» Alıştırmanın amacı
Lütfen Fatih ve amaç belirleme hakkındaki metni hiçbir değişiklik yapmadan baştan sona aynen kopyalayın.

» Metin bloğu
------------------------------------------------------------------------
Fatih, dünyayı titretecek devlet başkanı olmanın İstanbul’u fethedecek komutan olmaktan geçtiğini görüyor. Fatih olmak, sağladığı karizmadan daha çok ‘büyük komutan’ olmak demek. Öğrenciler de kişisel değerlerle seçecekleri meslekler arasındaki ilişkiyi başarılı olmak için kavramak zorundalar; bu önemli. Amaçlar, açık ve net, ulaşılabilir, ölçülebilir, kişinin istekleri ve değerleriyle ilişkili ve zaman sınırlamasını içinde barındırarak belirlenmesinin beraberinde başarıyı getireceği söylenebilir. Bu anlamda bir amaca sahip olan kişiler geleceklerinin daha yönlendirebilirler.
------------------------------------------------------------------------
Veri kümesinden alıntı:
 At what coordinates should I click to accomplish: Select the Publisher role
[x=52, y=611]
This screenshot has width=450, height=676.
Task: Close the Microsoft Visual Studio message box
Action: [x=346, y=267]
------------------------------------------------------------------------
» Görevin cevabı
Fatih, dünyayı titretecek devlet başkanı olmanın İstanbul’u fethedecek komutan olmaktan geçtiğini görüyor. Fatih olmak, sağladığı karizmadan daha çok ‘büyük komutan’ olmak demek. Öğrenciler de kişisel değerlerle seçecekleri meslekler arasındaki ilişkiyi başarılı olmak için kavramak zorundalar; bu önemli. Amaçlar, açık ve net, ulaşılabilir, ölçülebilir, kişinin istekleri ve değerleriyle ilişkili ve zaman sınırlamasını içinde barındırarak belirlenmesinin beraberinde başarıyı getireceği söylenebilir. Bu anlamda bir amaca sahip olan kişiler geleceklerinin daha yönlendirebilirler.